## Provided records
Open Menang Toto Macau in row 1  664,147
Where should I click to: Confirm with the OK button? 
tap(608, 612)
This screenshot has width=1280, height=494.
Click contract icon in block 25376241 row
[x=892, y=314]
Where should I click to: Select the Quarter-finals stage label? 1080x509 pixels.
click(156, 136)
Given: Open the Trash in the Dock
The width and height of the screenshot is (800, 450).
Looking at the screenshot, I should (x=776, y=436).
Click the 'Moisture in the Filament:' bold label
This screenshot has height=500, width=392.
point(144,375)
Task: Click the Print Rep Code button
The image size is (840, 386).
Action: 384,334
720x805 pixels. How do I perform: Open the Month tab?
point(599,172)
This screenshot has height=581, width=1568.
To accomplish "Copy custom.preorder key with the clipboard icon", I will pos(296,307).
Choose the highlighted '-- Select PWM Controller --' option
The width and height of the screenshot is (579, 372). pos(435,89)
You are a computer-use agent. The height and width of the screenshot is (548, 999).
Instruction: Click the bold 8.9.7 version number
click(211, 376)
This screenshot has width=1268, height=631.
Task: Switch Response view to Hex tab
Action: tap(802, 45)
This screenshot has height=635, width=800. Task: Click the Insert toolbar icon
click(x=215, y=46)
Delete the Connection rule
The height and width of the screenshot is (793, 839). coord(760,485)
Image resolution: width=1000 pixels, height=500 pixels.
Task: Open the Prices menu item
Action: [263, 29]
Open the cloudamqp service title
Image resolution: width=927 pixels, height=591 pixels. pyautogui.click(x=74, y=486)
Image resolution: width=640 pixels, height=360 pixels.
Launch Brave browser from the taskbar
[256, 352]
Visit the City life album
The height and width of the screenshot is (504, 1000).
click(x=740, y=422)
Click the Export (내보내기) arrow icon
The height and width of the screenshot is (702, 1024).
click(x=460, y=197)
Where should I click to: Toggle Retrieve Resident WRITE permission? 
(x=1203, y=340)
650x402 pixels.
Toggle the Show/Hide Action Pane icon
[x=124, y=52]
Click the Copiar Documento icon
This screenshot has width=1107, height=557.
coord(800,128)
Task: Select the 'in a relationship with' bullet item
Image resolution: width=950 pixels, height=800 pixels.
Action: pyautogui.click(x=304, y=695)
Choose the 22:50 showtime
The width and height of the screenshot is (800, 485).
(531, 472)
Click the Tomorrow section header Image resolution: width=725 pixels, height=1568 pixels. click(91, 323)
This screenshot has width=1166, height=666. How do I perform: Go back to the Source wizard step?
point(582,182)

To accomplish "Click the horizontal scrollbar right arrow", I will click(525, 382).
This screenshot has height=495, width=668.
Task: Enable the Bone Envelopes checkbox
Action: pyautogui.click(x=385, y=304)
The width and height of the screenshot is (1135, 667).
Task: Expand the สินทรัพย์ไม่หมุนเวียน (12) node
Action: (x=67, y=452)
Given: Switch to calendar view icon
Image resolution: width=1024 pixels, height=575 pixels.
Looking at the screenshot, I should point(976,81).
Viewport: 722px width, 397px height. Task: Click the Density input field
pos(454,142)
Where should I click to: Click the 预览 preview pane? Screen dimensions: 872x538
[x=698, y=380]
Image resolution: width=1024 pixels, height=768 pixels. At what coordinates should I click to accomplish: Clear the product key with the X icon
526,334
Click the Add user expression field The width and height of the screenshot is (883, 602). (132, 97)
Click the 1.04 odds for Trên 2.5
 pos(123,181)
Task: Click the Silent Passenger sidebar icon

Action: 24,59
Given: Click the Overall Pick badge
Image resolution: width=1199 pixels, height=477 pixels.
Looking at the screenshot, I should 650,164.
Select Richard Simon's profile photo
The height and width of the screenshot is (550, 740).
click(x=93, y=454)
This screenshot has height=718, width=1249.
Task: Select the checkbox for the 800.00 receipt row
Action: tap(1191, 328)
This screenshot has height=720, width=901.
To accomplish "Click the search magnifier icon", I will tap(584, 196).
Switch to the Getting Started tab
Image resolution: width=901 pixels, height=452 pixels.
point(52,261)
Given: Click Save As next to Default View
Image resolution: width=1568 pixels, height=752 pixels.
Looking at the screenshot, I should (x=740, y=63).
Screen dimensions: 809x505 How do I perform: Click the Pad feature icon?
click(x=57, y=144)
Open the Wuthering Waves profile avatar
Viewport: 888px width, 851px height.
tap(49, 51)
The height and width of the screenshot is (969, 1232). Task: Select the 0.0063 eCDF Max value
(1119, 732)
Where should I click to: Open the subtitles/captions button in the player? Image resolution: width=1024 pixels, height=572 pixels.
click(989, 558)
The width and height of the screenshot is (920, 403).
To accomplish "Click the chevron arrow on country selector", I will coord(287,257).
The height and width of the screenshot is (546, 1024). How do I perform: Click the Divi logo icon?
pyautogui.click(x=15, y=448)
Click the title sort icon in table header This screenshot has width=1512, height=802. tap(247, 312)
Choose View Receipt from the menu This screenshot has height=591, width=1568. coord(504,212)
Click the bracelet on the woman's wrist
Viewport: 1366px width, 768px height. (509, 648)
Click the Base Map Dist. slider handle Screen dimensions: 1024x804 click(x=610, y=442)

## The task
Would you retype all of the lines shown above, exactly as given?

## Result
Open Menang Toto Macau in row 1  664,147
Where should I click to: Confirm with the OK button? 
tap(608, 612)
This screenshot has width=1280, height=494.
Click contract icon in block 25376241 row
[x=892, y=314]
Where should I click to: Select the Quarter-finals stage label? 1080x509 pixels.
click(156, 136)
Given: Open the Trash in the Dock
The width and height of the screenshot is (800, 450).
Looking at the screenshot, I should (x=776, y=436).
Click the 'Moisture in the Filament:' bold label
This screenshot has height=500, width=392.
point(144,375)
Task: Click the Print Rep Code button
The image size is (840, 386).
Action: 384,334
720x805 pixels. How do I perform: Open the Month tab?
point(599,172)
This screenshot has height=581, width=1568.
To accomplish "Copy custom.preorder key with the clipboard icon", I will pos(296,307).
Choose the highlighted '-- Select PWM Controller --' option
The width and height of the screenshot is (579, 372). pos(435,89)
You are a computer-use agent. The height and width of the screenshot is (548, 999).
Instruction: Click the bold 8.9.7 version number
click(211, 376)
This screenshot has width=1268, height=631.
Task: Switch Response view to Hex tab
Action: tap(802, 45)
This screenshot has height=635, width=800. Task: Click the Insert toolbar icon
click(x=215, y=46)
Delete the Connection rule
The height and width of the screenshot is (793, 839). coord(760,485)
Image resolution: width=1000 pixels, height=500 pixels.
Task: Open the Prices menu item
Action: [263, 29]
Open the cloudamqp service title
Image resolution: width=927 pixels, height=591 pixels. pyautogui.click(x=74, y=486)
Image resolution: width=640 pixels, height=360 pixels.
Launch Brave browser from the taskbar
[256, 352]
Visit the City life album
The height and width of the screenshot is (504, 1000).
click(x=740, y=422)
Click the Export (내보내기) arrow icon
The height and width of the screenshot is (702, 1024).
click(x=460, y=197)
Where should I click to: Toggle Retrieve Resident WRITE permission? 
(x=1203, y=340)
650x402 pixels.
Toggle the Show/Hide Action Pane icon
[x=124, y=52]
Click the Copiar Documento icon
This screenshot has width=1107, height=557.
coord(800,128)
Task: Select the 'in a relationship with' bullet item
Image resolution: width=950 pixels, height=800 pixels.
Action: pyautogui.click(x=304, y=695)
Choose the 22:50 showtime
The width and height of the screenshot is (800, 485).
(531, 472)
Click the Tomorrow section header Image resolution: width=725 pixels, height=1568 pixels. click(91, 323)
This screenshot has width=1166, height=666. How do I perform: Go back to the Source wizard step?
point(582,182)

To accomplish "Click the horizontal scrollbar right arrow", I will click(525, 382).
This screenshot has height=495, width=668.
Task: Enable the Bone Envelopes checkbox
Action: pyautogui.click(x=385, y=304)
The width and height of the screenshot is (1135, 667).
Task: Expand the สินทรัพย์ไม่หมุนเวียน (12) node
Action: (x=67, y=452)
Given: Switch to calendar view icon
Image resolution: width=1024 pixels, height=575 pixels.
Looking at the screenshot, I should point(976,81).
Viewport: 722px width, 397px height. Task: Click the Density input field
pos(454,142)
Where should I click to: Click the 预览 preview pane? Screen dimensions: 872x538
[x=698, y=380]
Image resolution: width=1024 pixels, height=768 pixels. At what coordinates should I click to accomplish: Clear the product key with the X icon
526,334
Click the Add user expression field The width and height of the screenshot is (883, 602). (132, 97)
Click the 1.04 odds for Trên 2.5
 pos(123,181)
Task: Click the Silent Passenger sidebar icon

Action: 24,59
Given: Click the Overall Pick badge
Image resolution: width=1199 pixels, height=477 pixels.
Looking at the screenshot, I should 650,164.
Select Richard Simon's profile photo
The height and width of the screenshot is (550, 740).
click(x=93, y=454)
This screenshot has height=718, width=1249.
Task: Select the checkbox for the 800.00 receipt row
Action: tap(1191, 328)
This screenshot has height=720, width=901.
To accomplish "Click the search magnifier icon", I will tap(584, 196).
Switch to the Getting Started tab
Image resolution: width=901 pixels, height=452 pixels.
point(52,261)
Given: Click Save As next to Default View
Image resolution: width=1568 pixels, height=752 pixels.
Looking at the screenshot, I should (x=740, y=63).
Screen dimensions: 809x505 How do I perform: Click the Pad feature icon?
click(x=57, y=144)
Open the Wuthering Waves profile avatar
Viewport: 888px width, 851px height.
tap(49, 51)
The height and width of the screenshot is (969, 1232). Task: Select the 0.0063 eCDF Max value
(1119, 732)
Where should I click to: Open the subtitles/captions button in the player? Image resolution: width=1024 pixels, height=572 pixels.
click(989, 558)
The width and height of the screenshot is (920, 403).
To accomplish "Click the chevron arrow on country selector", I will coord(287,257).
The height and width of the screenshot is (546, 1024). How do I perform: Click the Divi logo icon?
pyautogui.click(x=15, y=448)
Click the title sort icon in table header This screenshot has width=1512, height=802. tap(247, 312)
Choose View Receipt from the menu This screenshot has height=591, width=1568. coord(504,212)
Click the bracelet on the woman's wrist
Viewport: 1366px width, 768px height. (509, 648)
Click the Base Map Dist. slider handle Screen dimensions: 1024x804 click(x=610, y=442)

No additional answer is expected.